Haifa Neighborhoods: Neve Sha’anan, Carmel And Ramot Carmel
Both the Technion and the University of Haifa have contributed to the growth of new neighborhoods and the expansion of older ones. Many residents of these neighborhoods are students or faculty associated with these institutions of higher learning. Other academics and professionals also have chosen to settle in these neighborhoods, and this includes English- and French-speaking immigrants from the West.
Neve Sha’anan was established in the 1920s, and the neighborhood grew more after the Technion opened nearby in Ramat Nave Sha’anan in 1953. Many of the residents are Western, English-speaking, religious, connected with the Technion or Haifa University, or work as professionals in education, social work, or high-tech companies. There is also a small ultra-orthodox, chareidi population. There are about 15 synagogues in Neve Sha’anan, two mikvehs and a hesder yeshiva headed by Rabbi Eliyahu Zini, the rabbi of the Technion Synagogue. The Rambam Educational and Cultural Center, under an Orthodox framework, has an elementary school that goes up to sixth grade, a nursery school, kindergarten, cultural center, library, sports center and eight synagogues.
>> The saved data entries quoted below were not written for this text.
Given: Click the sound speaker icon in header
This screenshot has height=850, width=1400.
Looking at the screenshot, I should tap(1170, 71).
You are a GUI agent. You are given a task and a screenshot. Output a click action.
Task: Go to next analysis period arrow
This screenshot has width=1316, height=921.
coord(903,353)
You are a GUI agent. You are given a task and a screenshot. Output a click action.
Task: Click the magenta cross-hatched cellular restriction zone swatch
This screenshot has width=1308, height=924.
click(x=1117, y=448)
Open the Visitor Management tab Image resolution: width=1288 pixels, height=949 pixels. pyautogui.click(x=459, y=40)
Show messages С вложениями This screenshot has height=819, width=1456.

Many Torah lessons shiurim are given mainly in Hebrew, but there is also one in English. Rabbi Chaim Naftali Weissblum is the rabbi of Nave Sha’anan.
Yizre’eliya was built on the outskirts of Neve Sha’anan and its affordable housing has attracted many young couples. Ramat Alon, a fairly new neighborhood that was built for young families, is next to the older Ziv neighborhood and is part of Ramat Neve Sha’anan. Other new areas are Ramot Sapir, which has eight-story buildings, and Ramot Chen, which has terraced homes. Ziv has a bustling commercial area as well as the Grand Canyon Mall. Ramot Remez, like Ziv, is an older part of Ramot Neve Sha’anan and was built for retired members of the Histadrut Labor Union.
Mordot Neve Sha’anan (Slopes of Neve Sha’anan) has four areas: Tel Amal, mainly settled by new immigrants from the former Soviet Union; Halisa, a Moslem Arab neighborhood; Neve Yosef, built for World War II Jewish veterans; and Neve Paz, built for new immigrants and young families.
Carmel and Ramat HaCarmel (Carmel Heights)
The Carmel neighborhoods are the most populated. They are built along the Carmel ridge and higher slopes and include Carmelia-Vardia, Central Carmel, Western Carmel and French Carmel. The area includes hotels, restaurants and shopping centers as well as museums, parks, the Louis Promenade and the cinematheque. Many Western immigrants have settled here.
Ramat Hacarmel (Carmel Heights) extends from the Central Carmel and the ridge up to the University of Haifa. This is a financially well-off and more exclusive area, especially the Hod Hacarmel Denya neighborhood at the top of the Carmel.
Ahuza was established in the 1920s and was one of the first neighborhoods built on the Carmel. This area is mainly comprised of small apartment buildings with very few private homes. It has a large English-speaking population, both veteran and new immigrants. It is a mixed area, but has a large religious population with over 22 synagogues. The rabbi of Ahuza, Professor Daniel Hershkowitz, is also the rabbi of the Eliyahu Hanavi Synagogue, which has a mikveh and is headquarters of the B’nai Akiva Youth Movement. Ahuza has a religious community center called MAKA that offers activities for all age groups. A few Chabad Hassidim and chareidi Jews also live in Ahuza. Several sub-neighborhoods of Ahuza are Ramat Eshkol, Ramat Begin, Ramat Almogi, Ramat Golda, Savioni, Romema and Central Ahuza.
Haifa Neighborhoods: Did You Know?
The rabbi of Ahuza, Professor Daniel Hershkowitz, is also Israel’s Minister of Science and Technology and a professor of mathematics at the Technion.